167 - Jeudi 29 septembre 2011

Face à la crise

Dans Pour un modèle de sortie de crise : la relance par le capital, l’Atelier Paul Fabra, par la voix d’Antoine Lonjon, commence par dresser un constat. Il y a, au moins, « une faille majeure dans le raisonnement économique contemporain ». L’ampleur du désarroi sur les orientations à prendre pour se sortir au moins mal de la crise en cours est à la hauteur des erreurs de jugement commises.

Et si l’on s’était lourdement trompé ?

La question posée par Éric Le Boucher dans Les Echos du 23 septembre 2001 — Et si l'on s'était lourdement trompé ? Les politiques de relance de 2008-2009 ont stoppé la chute de nos économies mais n’ont pas entraîné leur remontée — est édifiante, voir pathétique. Mais voilà ! Éric Le Boucher termine sa chronique en nous appelant à prendre conscience du « problème d’un État providence qui est sapé dans ses tréfonds par la mondialisation, l'individualisme et le grippage des mécanismes de la redistribution ». Si cette sape a en réalité pour cause majeure une erreur de raisonnement sur le ressort naturel de l’économie de marché, et partant sur sa dynamique sociale naturelle (le plein emploi et l'élévation des revenus), c’est le tréfonds du catéchisme en vigueur qui est à changer.

Le bien public de l’organisation de l’économie

Certains adeptes du grand soir aimeraient jeter le bébé avec l’eau du bain. L’économie de marché, sans laquelle certaines libertés fondamentales sont bafouées, est bien évidemment un acquis à conserver. Mais il y a un grand ménage à faire dans les idées qui ont configurée l'économie. Ces dernières décennies celle-ci est devenue bien trop financiarisée, bien trop inégalitaire et bien trop impotente sur le front de l'emploi. C’est certes à des économistes que ce grand ménage incombe. Cependant, ils ne peuvent ni ne doivent être seuls à se prononcer. L’organisation de l’économie est un bien public : la vie de tout citoyen en est affectée. En dépit de ce qu’on dit être la dictature des marchés, le législateur a la haute main sur cette organisation.

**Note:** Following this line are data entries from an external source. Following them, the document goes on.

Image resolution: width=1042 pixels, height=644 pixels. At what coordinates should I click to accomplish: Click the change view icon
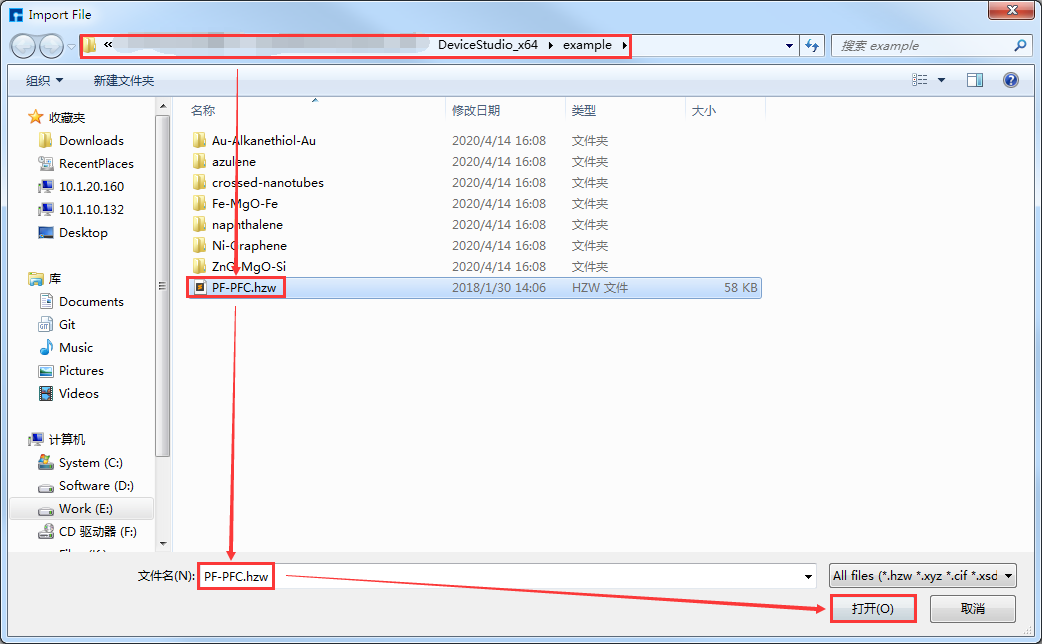click(x=920, y=80)
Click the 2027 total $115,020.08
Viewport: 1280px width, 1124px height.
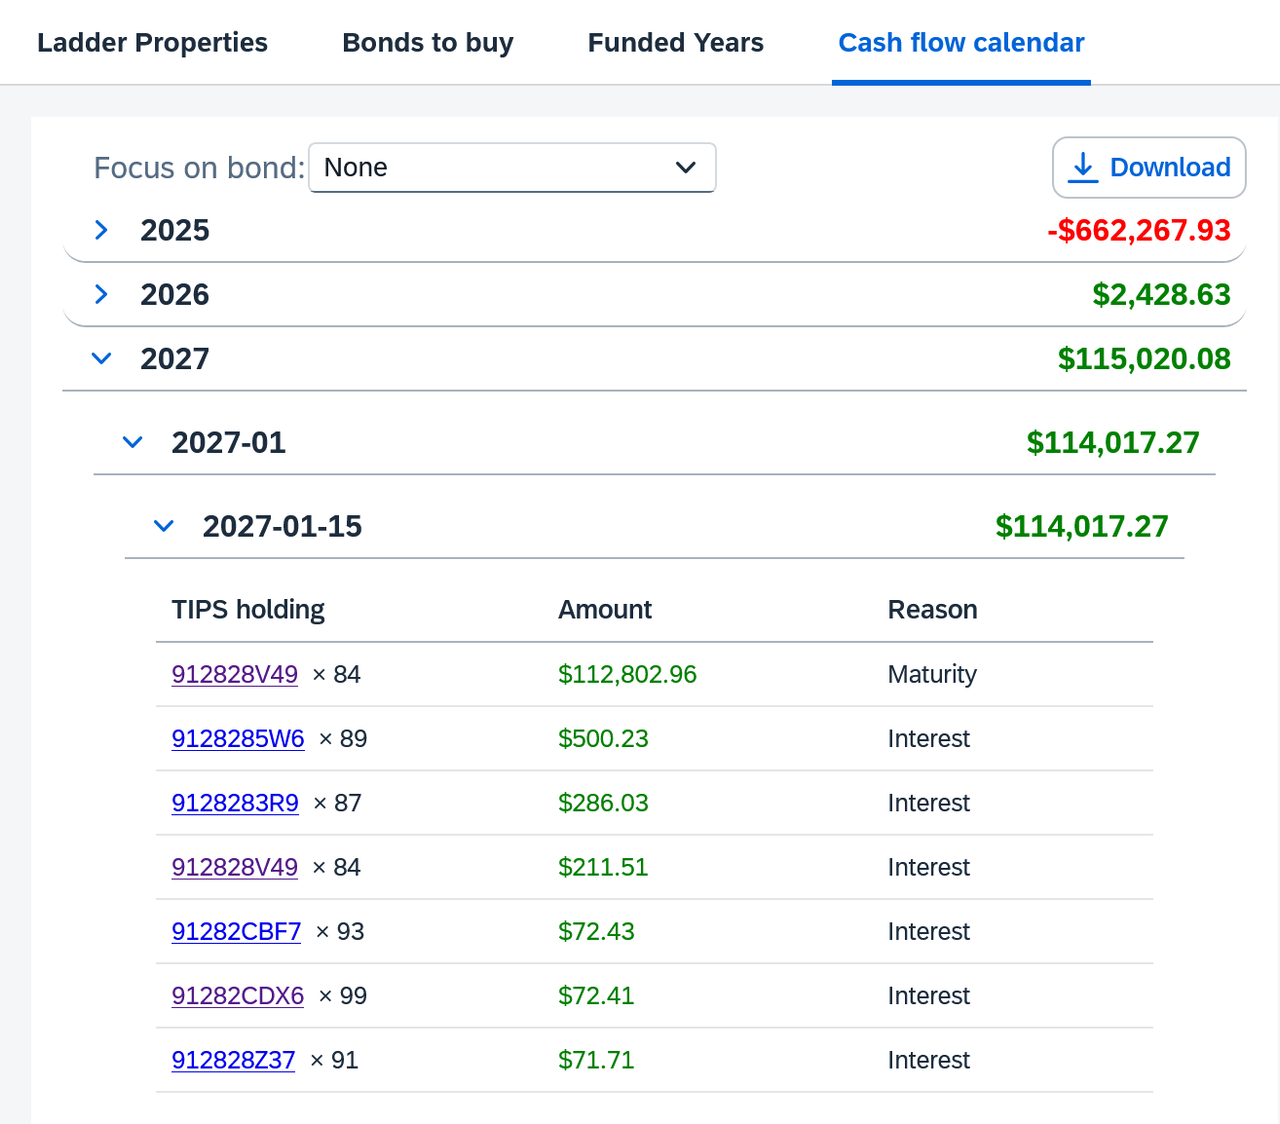pyautogui.click(x=1144, y=359)
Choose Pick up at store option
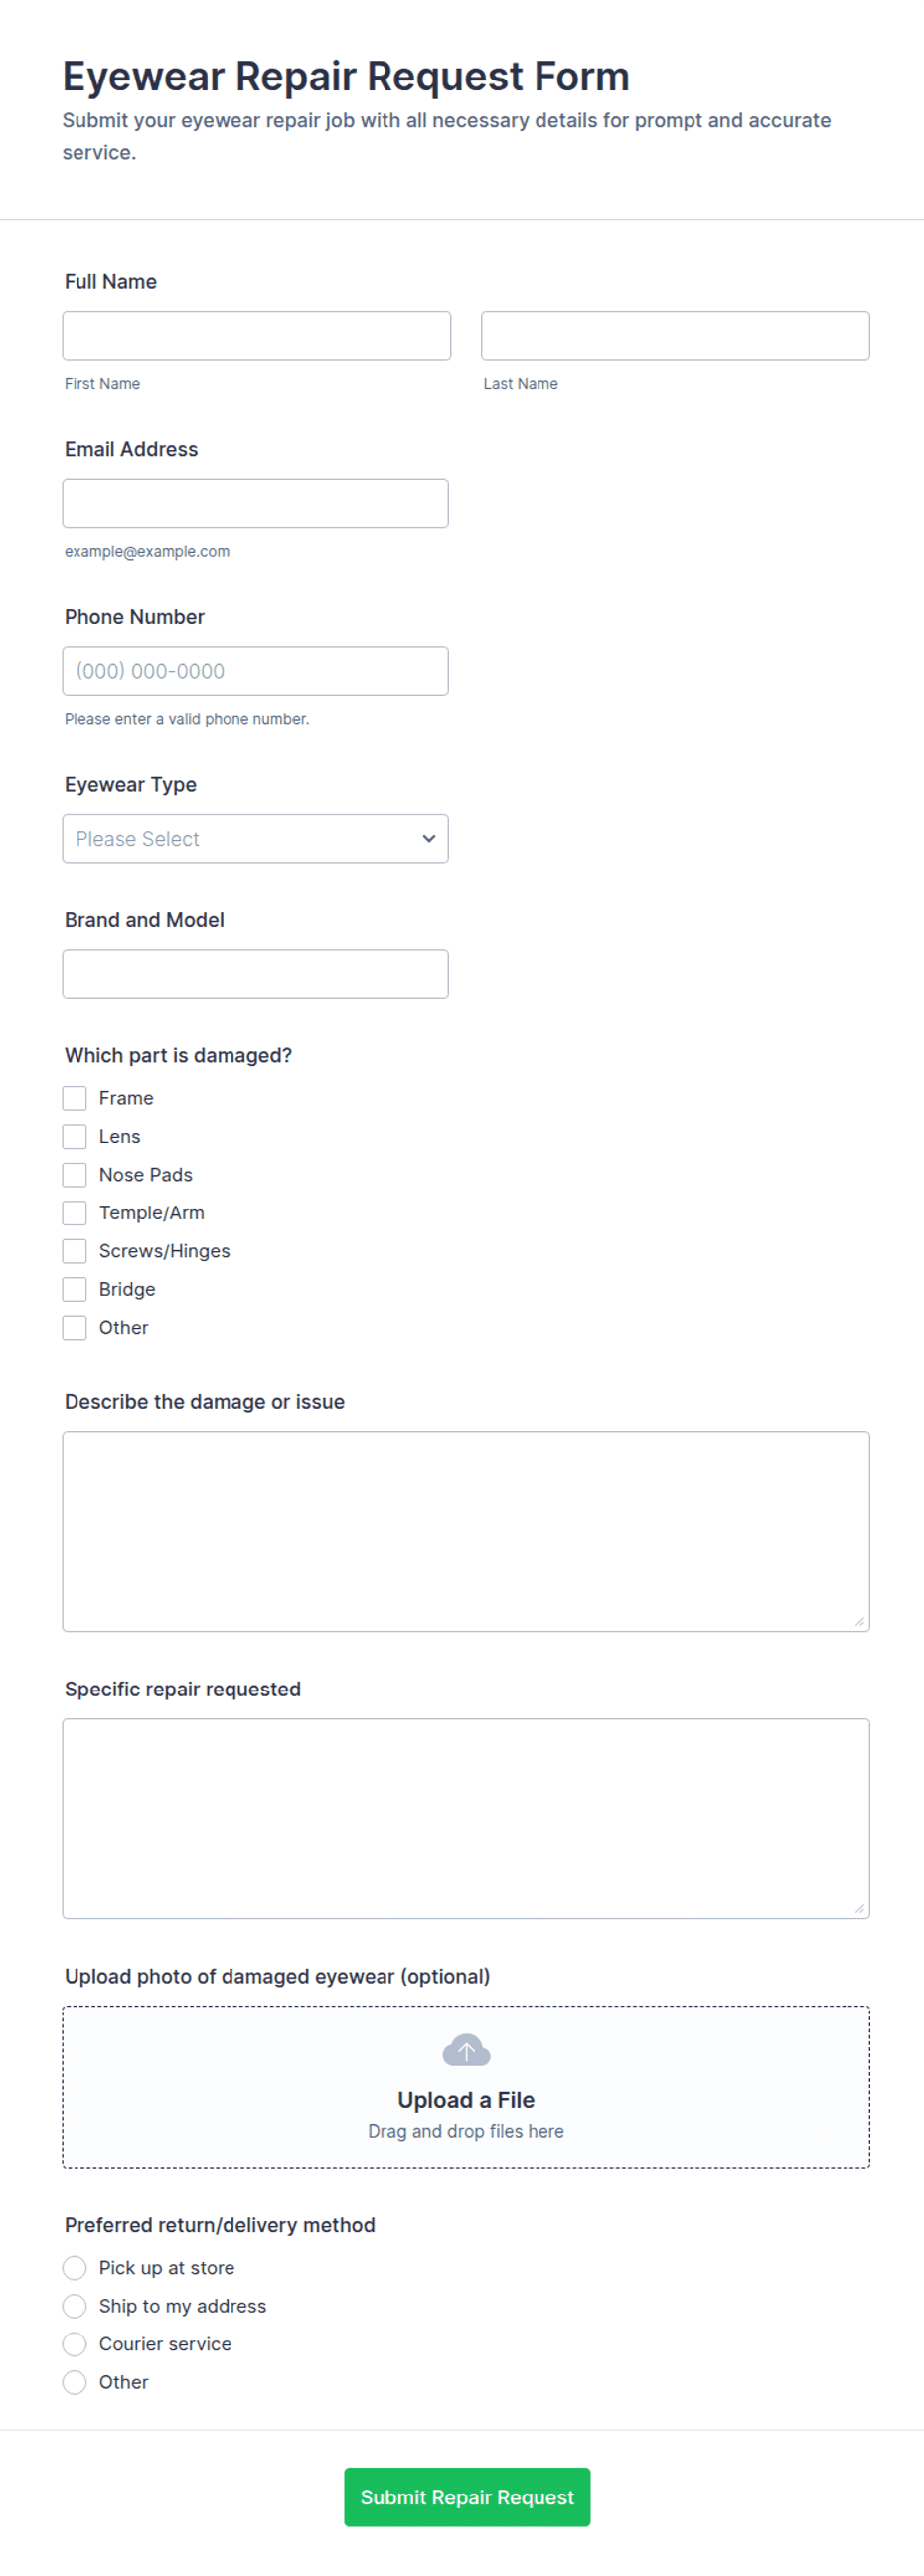The image size is (924, 2576). [74, 2267]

Le ressort naturel de la relance par le capital

C’est à force de croire que la demande est le ressort naturel de la croissance économique qu’il est devenu de plus en plus périlleux, puis en maints pays impossible, de soutenir cette même demande par un accroissement sans fin de la dépense publique et des dettes. La banqueroute guette !

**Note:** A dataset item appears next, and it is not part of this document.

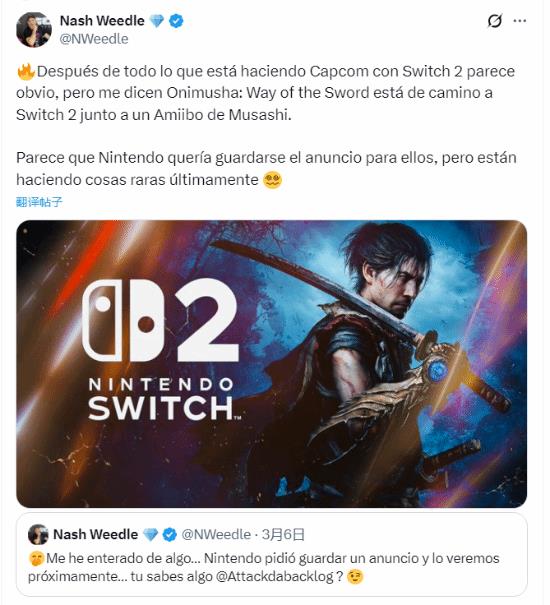The width and height of the screenshot is (550, 605).
Task: Click the blue verified badge beside Nash Weedle
Action: point(176,21)
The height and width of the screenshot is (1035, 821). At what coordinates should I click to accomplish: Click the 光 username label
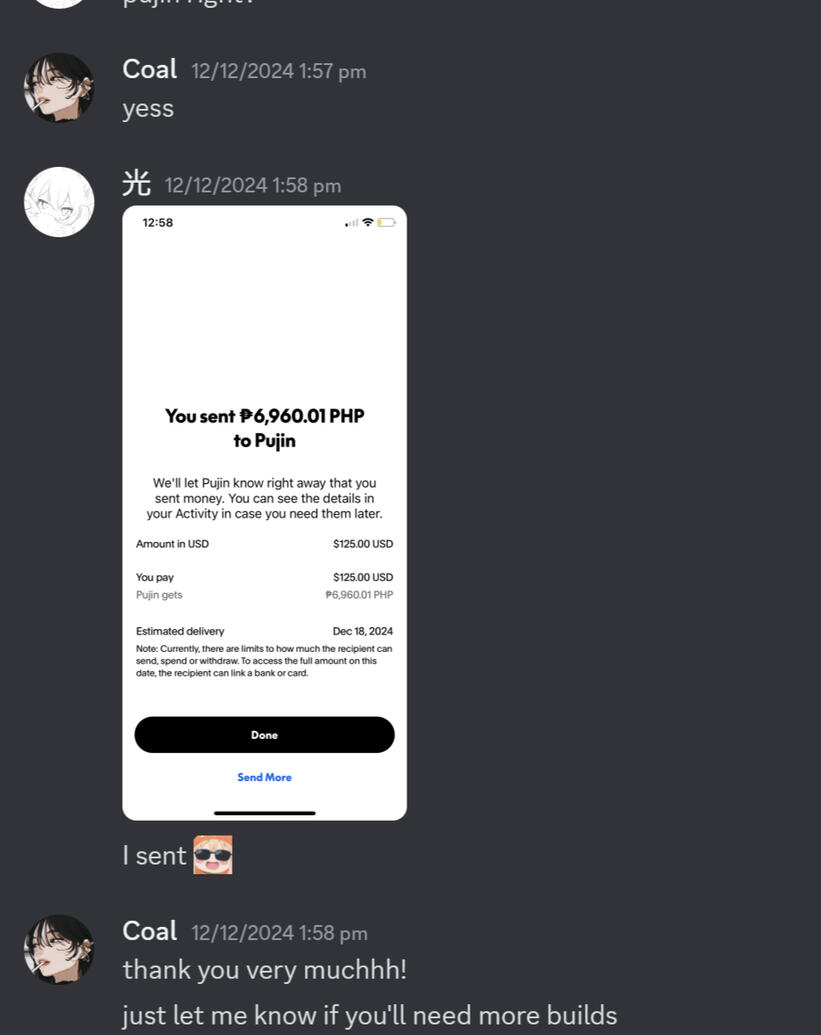137,184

L'Atelier Paul Fabra indique une autre voie : celle d'une relance par le capital, c'est à dire par la remise en place du circuit de l'épargne vers le capital social des entreprises ; là réside le ressort naturel de l’économie de marché.

Les prochains bulletins reprendront, à partir des arguments mis en avant par Antoine Lonjon, les propositions de réformes rétablissant la voie de relance par le placement d’épargne en nouveau capital social. Ces propositions sont porteuses en elles-mêmes d'une redynamisation de l'activité aujourd’hui encore insoupsonnée.

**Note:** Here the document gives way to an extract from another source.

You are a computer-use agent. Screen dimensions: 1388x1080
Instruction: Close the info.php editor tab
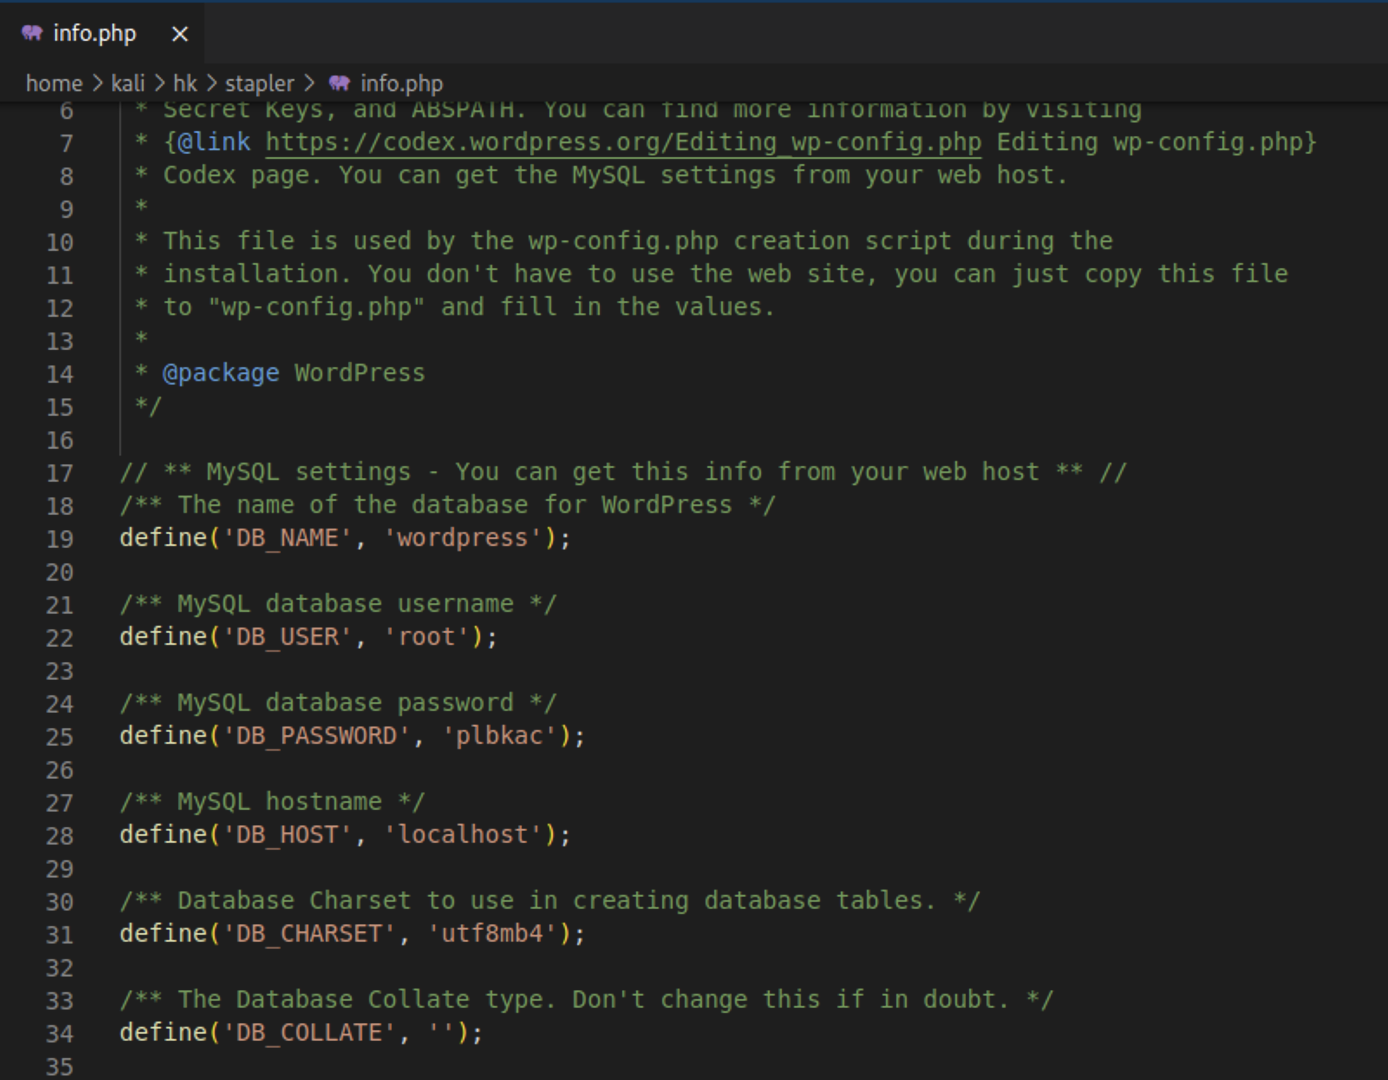pyautogui.click(x=180, y=34)
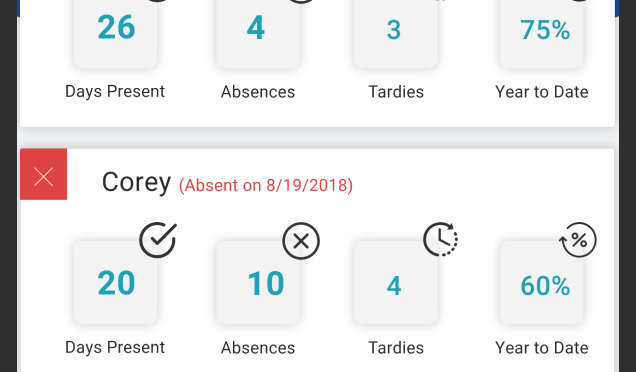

La refondation sociale de l’économie de marché

Opter pour l’économie de marché plutôt que pour l’économie planifiée c'est renoncer à la fiction qui rend nécessaire de corriger l'économie à coups de subventions et de redistributions. Certains politiques veulent en faire leurs choux gras. En vérité, il y a tout lieu de penser que l’économie de marché peut être organiquement orientée vers le plein emploi et vers la maximisation du revenu total du travail.

C’est pourquoi, après la série des bulletins sur le thème de la relance par le capital en viendra une autre sur le thème de la refondation sociale de l’économie de marché.

Une fin qui va d'elle-même

La théorie de l’économie politique objective montre qu'il existe des solutions structurelles aux plus lourds de nos problèmes économiques. La première tâche à accomplir est de bien exposer et expliquer les tenants et aboutissants de ces solutions. Au delà des explications, l'objectif à atteindre est clair : faire en sorte que les réformes d’organisation économique qui mettront ces solutions en œuvre en viennent à être soumises au verdict des urnes.